___ Page excerpt
Archive for the 'white chocolate' Category

Whitman’s Soho

March 28th, 2008 by Rosa

I usually don’t finish the candy that I taste. Instead, I take a few bites and pass the rest on to friends, many of whom are happy to try my candy cast-offs even when my bite marks are on it. They’ll even polish off candy that I personally hated, so I almost never throw anything away. Note the “almost.” I found the Whitman’s Soho chocolates to be too terrible to inflict on my friends and tossed them after I tasted them. Individual, half-eaten chocolates aren’t that great for sharing in the first place, but I’ve done it before when the chocolates’ tastiness overrode the unappealing look of a chocolate with a bite missing. There was no redeeming the Soho line.

The “artist inspired” chocolates come in an attractive box, are prettily decorated, and have fancy sounding flavors: pear praline, sea salt caramel, madagascar vanilla brulee, pistachio nougat, cacao truffle, and raspberry ganache. Unfortunately, they all taste like blech.

The raspberry ganache, which I believe is the round dark chocolate one with the pretty gold swirls on top, had a creamy “ganache” that was way too sweet and tasted super artificial. I put ganache in quotation marks because the texture was that of a cream. I guess they called it a ganache because that sounds fancier.

The milk chocolate rectangle was pistachio nougat. It had absolutely no pistachio flavor, so I only managed to tell because it had little pieces of pistachio in it. A marvel of chocolate engineering. It just tasted generically sweet.

The milk chocolate square was the sea salt caramel, and the only one I managed to finish because it’s hard to make a terrible caramel. It is, however, easy to make a mediocre caramel, which was what this was: blandly sweet and chewy, with no saltiness, no butter or toffee notes, no anything.

I like my notes for the one with the white rounded top: “lemon – sharp acerbic lemon taste with horrific artificial aftertaste. Started out nice but EEK! Run away!” As you can see, there is no lemon flavored one, so I think it’s the pear praline.

The other flavor I was uncertain of was the dark chocolate rectangle. It was sweet and fruity with a slightly smoother, more flowy center than the others. I think it may be the Madagascar vanilla brulee. This one was okay, in that it was inoffensive.

And last but not least, the white, round chocolate with the flat top was the cacao truffle. Another inoffensively boring chocolate with a dry ganache and a slightly fruitiness to the filling that’s probably due to flavor mixing in the box.
______
___ Supplied information
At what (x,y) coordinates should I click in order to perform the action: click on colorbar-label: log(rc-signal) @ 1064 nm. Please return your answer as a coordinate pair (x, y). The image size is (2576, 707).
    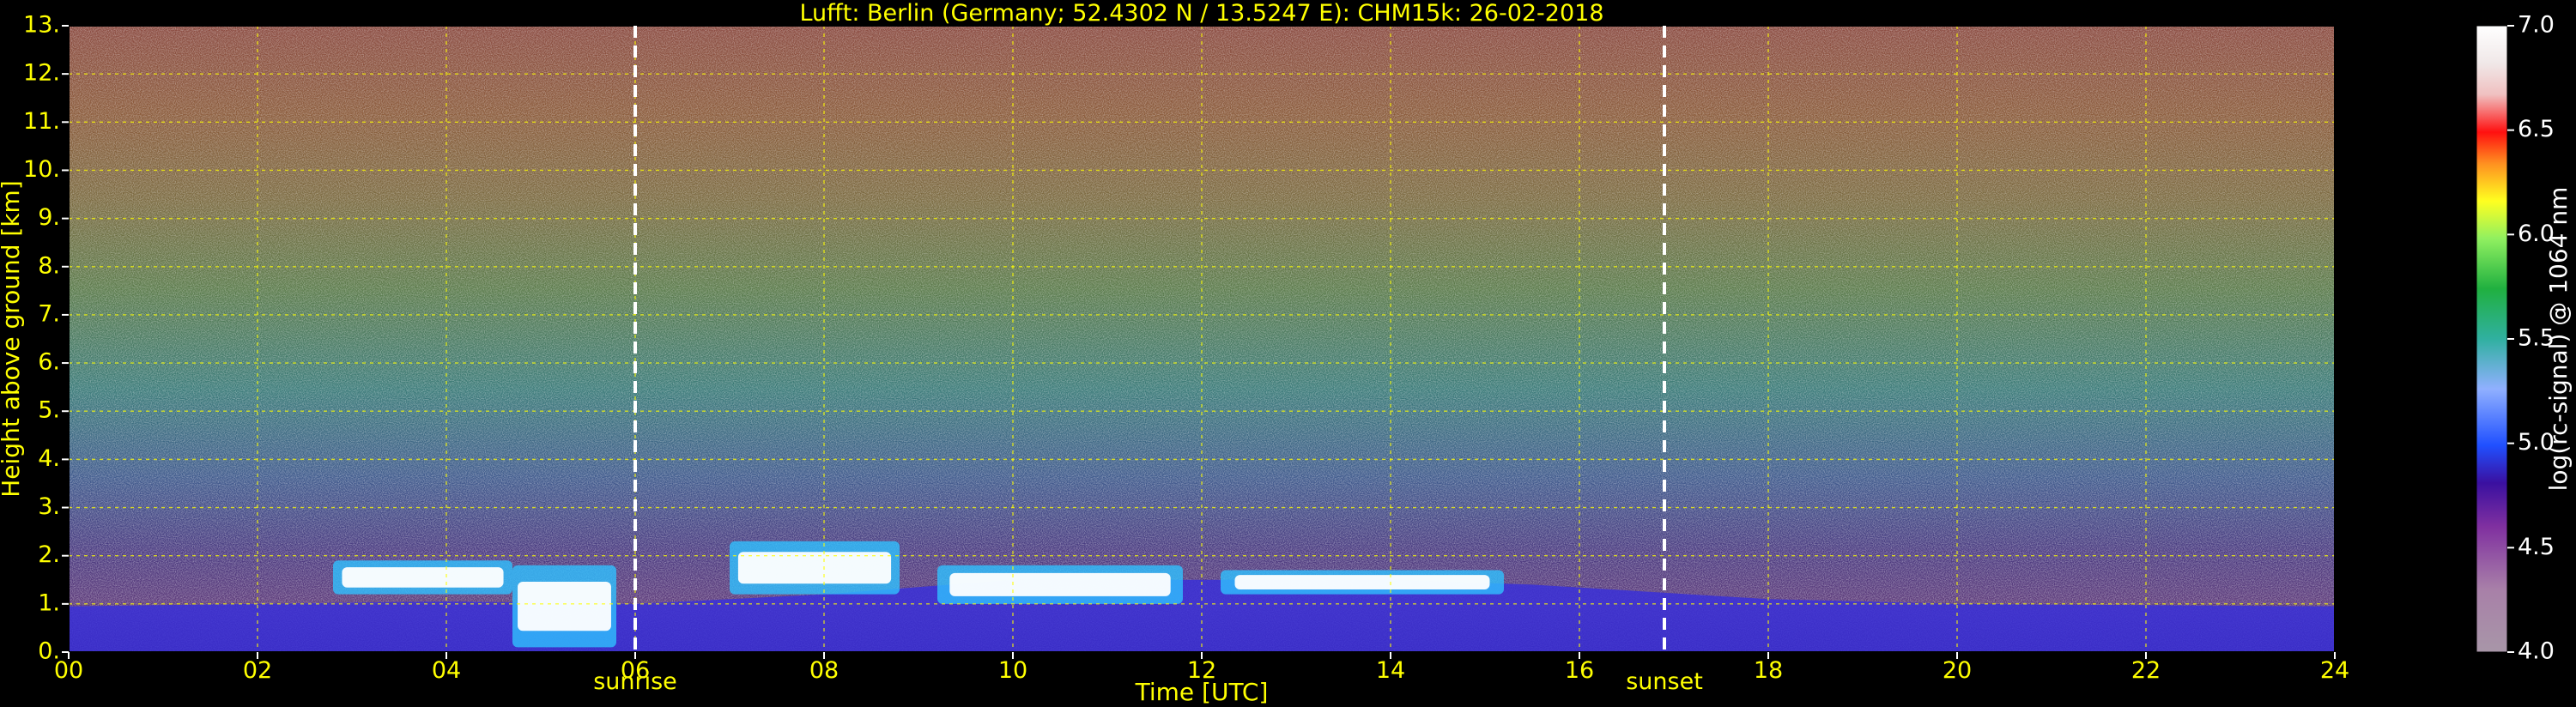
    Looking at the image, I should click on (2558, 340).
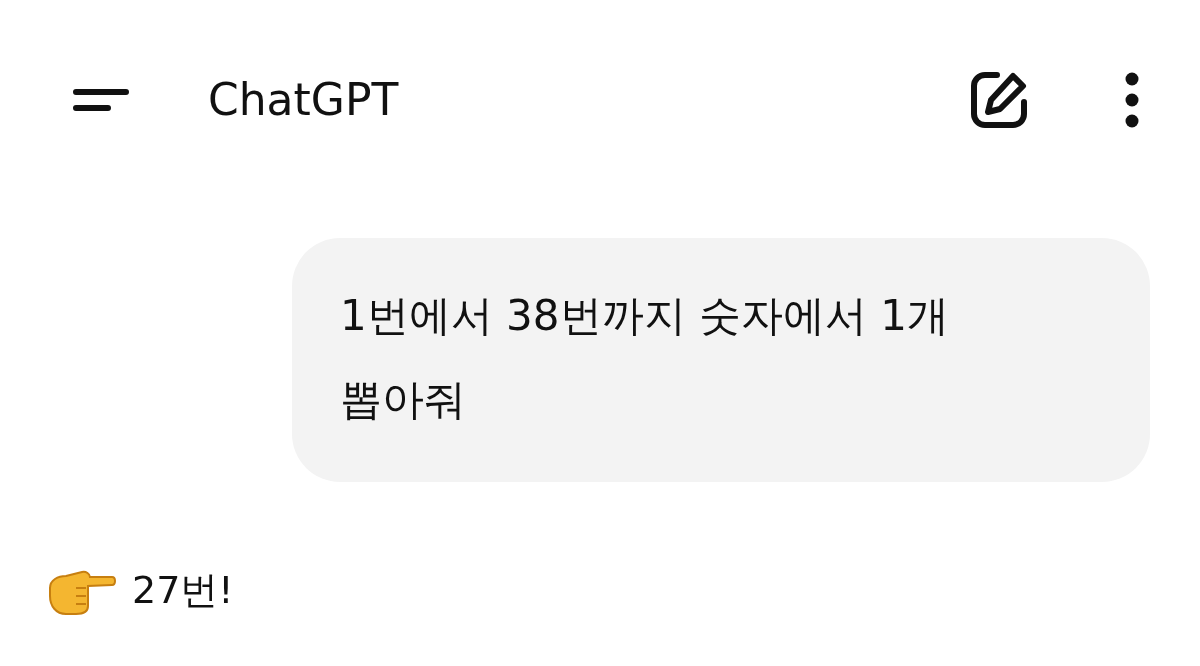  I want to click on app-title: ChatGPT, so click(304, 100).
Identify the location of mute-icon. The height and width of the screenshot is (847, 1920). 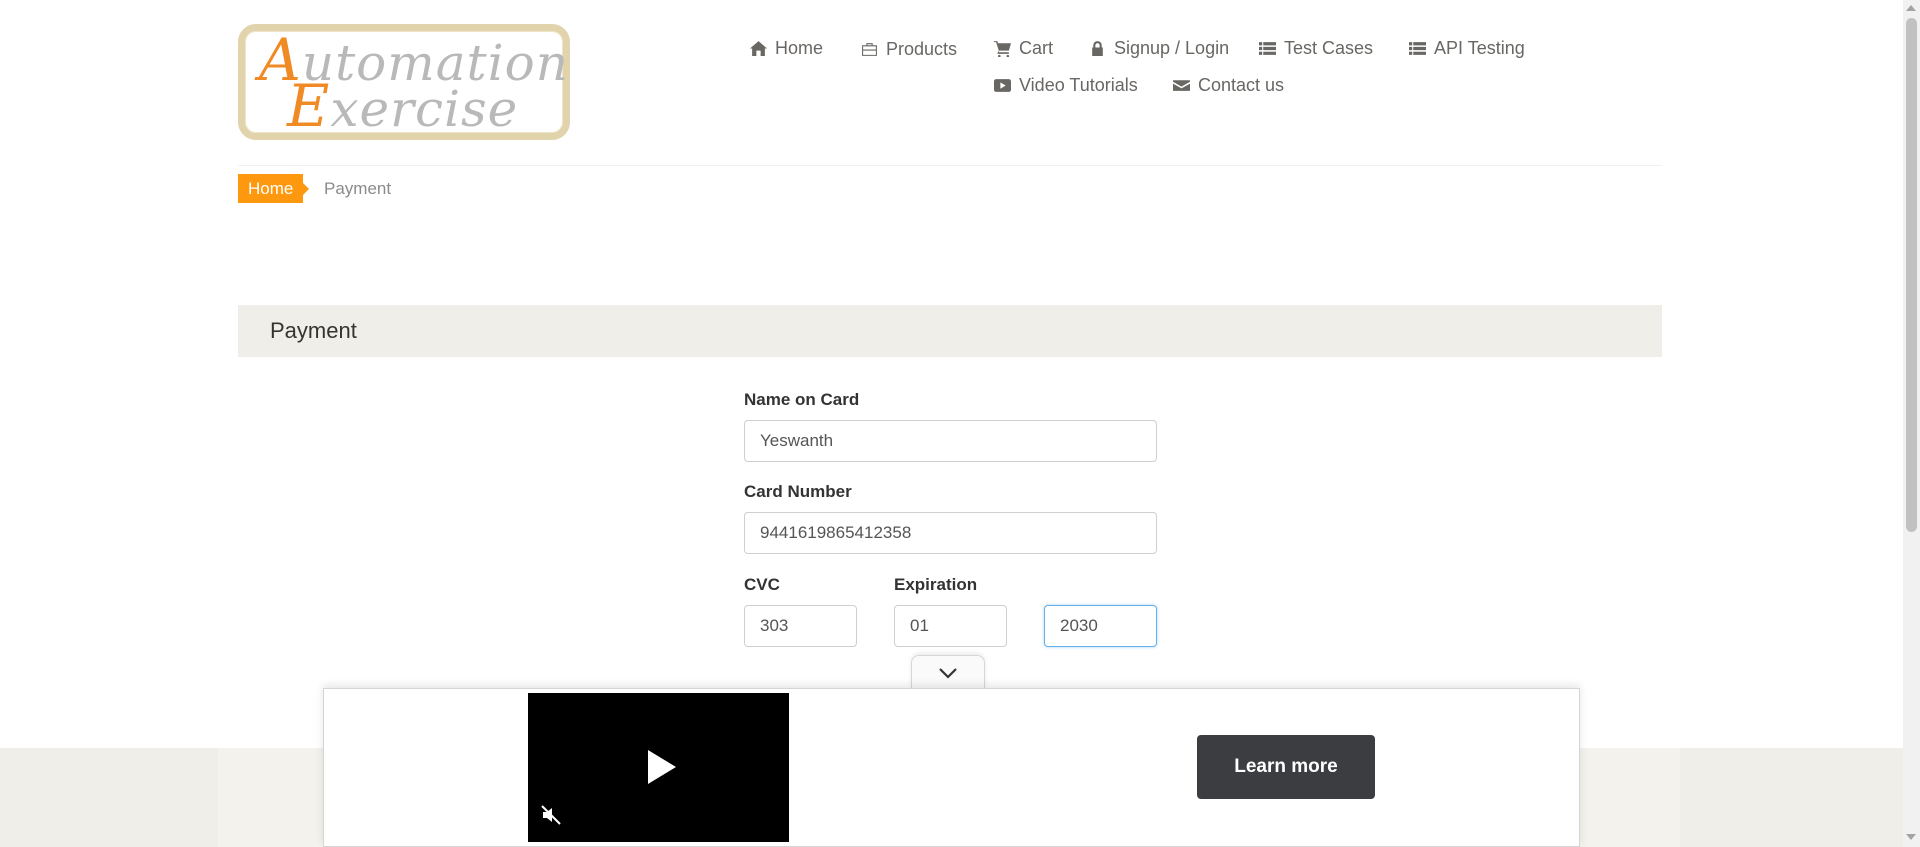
______
Work request 1 →
Name every flavor that the Whitman's Soho review lists for the chocolates in the line.
Work request 2 →
Transcribe the Whitman's Soho review from "I like my notes" to "in the box.".

Written answer 1 →
pear praline, sea salt caramel, madagascar vanilla brulee, pistachio nougat, cacao truffle, raspberry ganache

Written answer 2 →
I like my notes for the one with the white rounded top: “lemon – sharp acerbic lemon taste with horrific artificial aftertaste. Started out nice but EEK! Run away!” As you can see, there is no lemon flavored one, so I think it’s the pear praline.

The other flavor I was uncertain of was the dark chocolate rectangle. It was sweet and fruity with a slightly smoother, more flowy center than the others. I think it may be the Madagascar vanilla brulee. This one was okay, in that it was inoffensive.

And last but not least, the white, round chocolate with the flat top was the cacao truffle. Another inoffensively boring chocolate with a dry ganache and a slightly fruitiness to the filling that’s probably due to flavor mixing in the box.